Preparing the spices is what I enjoy most in sausage making. Maybe because it is a pretty smelly process and I get to use one of my favorite tools in the kitchen – the granite mortar and pestle. This is what goes into the mix:
Next, I poured the mix over the cubed meat (70% butt and 30% pork belly), roughly mixing it throughout, then laid it out on a aluminum tray, covered with plastic wrap, then in the freeze it went for about 45 minutes:
Then passed it through the chilled hand-cranked meat grinder, using the .25″ diameter holes plate:
Next I had the F-LC culture going by dissolving it in distilled water at room temperature. This culture is traditionally used in fermented and air dried sausages or salamis.
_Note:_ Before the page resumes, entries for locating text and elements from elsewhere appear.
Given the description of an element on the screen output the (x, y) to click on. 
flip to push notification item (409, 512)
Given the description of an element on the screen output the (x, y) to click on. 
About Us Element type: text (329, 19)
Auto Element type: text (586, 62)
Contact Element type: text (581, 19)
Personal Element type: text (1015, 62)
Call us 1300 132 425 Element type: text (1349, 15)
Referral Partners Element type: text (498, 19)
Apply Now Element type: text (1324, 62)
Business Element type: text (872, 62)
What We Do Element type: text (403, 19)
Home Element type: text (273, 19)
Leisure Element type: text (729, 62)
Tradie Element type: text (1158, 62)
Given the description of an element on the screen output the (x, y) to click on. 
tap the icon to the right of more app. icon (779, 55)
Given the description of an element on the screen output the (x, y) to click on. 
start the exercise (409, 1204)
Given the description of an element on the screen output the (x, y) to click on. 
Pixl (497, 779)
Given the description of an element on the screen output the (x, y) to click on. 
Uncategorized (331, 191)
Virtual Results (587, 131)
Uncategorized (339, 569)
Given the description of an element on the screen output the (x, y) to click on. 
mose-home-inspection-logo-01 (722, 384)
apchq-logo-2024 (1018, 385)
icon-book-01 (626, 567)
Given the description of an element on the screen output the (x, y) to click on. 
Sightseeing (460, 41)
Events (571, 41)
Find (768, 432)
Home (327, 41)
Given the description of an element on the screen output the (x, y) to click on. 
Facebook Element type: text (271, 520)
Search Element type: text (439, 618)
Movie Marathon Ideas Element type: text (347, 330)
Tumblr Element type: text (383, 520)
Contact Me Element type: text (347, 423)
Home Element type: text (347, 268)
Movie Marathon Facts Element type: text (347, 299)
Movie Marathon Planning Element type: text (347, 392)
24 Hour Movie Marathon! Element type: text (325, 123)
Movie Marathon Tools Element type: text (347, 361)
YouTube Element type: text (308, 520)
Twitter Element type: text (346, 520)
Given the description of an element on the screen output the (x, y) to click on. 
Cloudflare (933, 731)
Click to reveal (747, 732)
The culture has a bio protective property controlling and keeping harmful Listeria monocytogenes at safe levels by producing certain antibiotics like bavaricin and pediocin. The F-LC culture will produce acidification at lower incubation temperatures (<75º F) with a flavor traditionally found in European style cured meats (slower fermentation):
Next phase was the stuffing of the 60 mm diameter Collagen casing soaked in warm water for about 30 minutes. Didn’t take any pictures since my hands were meaty and I didn’t want to touch anything else, specially my trusty Canon D40! It was a cumbersome process since I had to do this by hand as I don’t YET have a nice sausage stuffer like this one. But one day, I’m telling you… I had to pack the meat very tight and try to eliminate EVERY air pocket to have a nice even texture in the end. Air pockets are perfect environments for spoilage and oxidation. I kept adding meatballs in the casing then squeezing and pricking every air bubble. Not fun, but in the end my hard labor was rewarded and I had a nicely packed firm salami (it was very bouncy too):
Following, I measured each salami’s initial weight to compare with the final weight and calculate the water loss over the drying period. A well dried salami will loose something around 35-40% of its water in about 2 months if kept in the right environment:
I sprayed them with the Bactoferm 600 mold (aka M-EK-4 mold) that will give the traditional creamy white surface appearance you find on store bought salamis. It is basically a culture containing Penicillium nalgiovense that will help controlling the casing’s surface flora by suppressing the colonization of yeasts, other organisms and bacteria. I dissolved the mold powder in room temperature distilled water (30 g) and let it bloom for a couple of hours. I added this to approximately 300 g distilled water and sprayed the salamis before they went into the fermentation box.
Here, they spent a cozy 72 hour stay at a 72°F and 80% RH (humidity) until they started forming a nice layer of mold on the surface. During this time I sprayed them twice more to encourage the mold forming:
Here is a close-up of the mold after the 72 hours and right before they went into the curing chamber:
And here, they emerge gloriously after spending about 2-1/2 months in the curing chamber at 55°F and 70% RH having lost about 40% of their water:
I was VERY happy about the result! My Salame di Brianza had a very nice fat distribution, pink-ish color and packed, firm texture. I only had one air pocket in one of them (no spoilage whatsoever):
The taste was sublime, to say the least – porky, with a slight peppery and garlicky overtone. It made wicked antipasti and sandwiches:
This recipe will definitely be repeated once I clear my curing chamber of the existent Gyulai (smoked Hungarian sausage) and the Spanish Chorizo that’s nicely drying in there.